Johannes 5, 1-9
Liebe Gemeinde!
Vor wenigen Wochen ist eine Studie für Zukunftsfragen veröffentlicht worden. Die Bundesbürger sind befragt worden, was ihnen in ihrem Leben wichtig ist.
Sie können sich bestimmt denken was auf Platz 1 der Wunschliste stand? – Gesundheit – und persönliche Beziehungen. Fast alle Bürger wünschen sich, gesund zu sein. Freundschaften rangieren mit 91 Prozent auf Platz 2, gefolgt von der Familie mit 87 Prozent. Gesundheit und persönliche Beziehungen sind jedem Menschen wichtig.
Umgekehrt gesagt: Wer krank ist - vielleicht sogar chronisch oder unheilbar krank - und keine persönlichen Beziehungen hat, keine lieben Menschen an seiner Seite, der verliert früher oder später auch den Lebensmut, die Hoffnung, den Lebenssinn.
Gesundheit ist ein kostbares Geschenk, für das wir Grund zum Danken haben.
Und liebe Menschen, ob Partner, Eltern, Geschwister oder Freunde sind ebenfalls kostbare Geschenke, für die wir dankbar sein können.
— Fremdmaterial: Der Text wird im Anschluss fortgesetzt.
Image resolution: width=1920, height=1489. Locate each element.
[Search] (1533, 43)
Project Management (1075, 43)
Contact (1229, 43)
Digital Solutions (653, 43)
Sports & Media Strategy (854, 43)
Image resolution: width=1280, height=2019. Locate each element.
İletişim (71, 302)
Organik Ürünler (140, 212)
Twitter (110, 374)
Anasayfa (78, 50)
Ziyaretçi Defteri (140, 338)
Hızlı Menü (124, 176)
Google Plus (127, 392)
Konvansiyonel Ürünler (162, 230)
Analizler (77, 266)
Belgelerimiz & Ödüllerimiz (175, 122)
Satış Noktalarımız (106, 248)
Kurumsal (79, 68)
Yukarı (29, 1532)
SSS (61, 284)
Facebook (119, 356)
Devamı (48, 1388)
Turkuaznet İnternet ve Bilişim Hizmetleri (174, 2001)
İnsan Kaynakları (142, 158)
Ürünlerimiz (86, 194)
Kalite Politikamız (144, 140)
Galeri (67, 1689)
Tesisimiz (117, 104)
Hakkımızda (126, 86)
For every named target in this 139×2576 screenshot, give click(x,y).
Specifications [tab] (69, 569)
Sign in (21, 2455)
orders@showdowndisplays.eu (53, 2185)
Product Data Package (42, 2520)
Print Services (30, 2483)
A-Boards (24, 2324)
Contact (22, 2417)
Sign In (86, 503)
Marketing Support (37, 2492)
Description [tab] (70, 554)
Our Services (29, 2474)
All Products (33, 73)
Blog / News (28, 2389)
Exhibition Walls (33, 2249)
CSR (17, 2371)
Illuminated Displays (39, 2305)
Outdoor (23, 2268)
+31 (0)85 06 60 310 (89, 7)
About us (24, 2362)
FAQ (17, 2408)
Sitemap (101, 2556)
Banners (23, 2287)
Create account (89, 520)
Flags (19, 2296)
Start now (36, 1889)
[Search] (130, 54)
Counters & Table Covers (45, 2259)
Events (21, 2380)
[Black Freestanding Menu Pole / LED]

Gerade in Zeiten von körperlicher oder seelischer Not - die jeder von uns kennt - ist es tröstend zu spüren: ‚Es gibt Menschen, die für mich da sind, die mir helfen und mich in meiner armseligen Situation unterstützen.’ Und aus diesem Gefühl der Wertschätzung heraus schöpft ein kranker Mensch oft auch wieder Kraft, Lebensmut, Hoffnung oder er kann eine scheinbar aussichtslose Lage mit innerer Gelassenheit für sich annehmen.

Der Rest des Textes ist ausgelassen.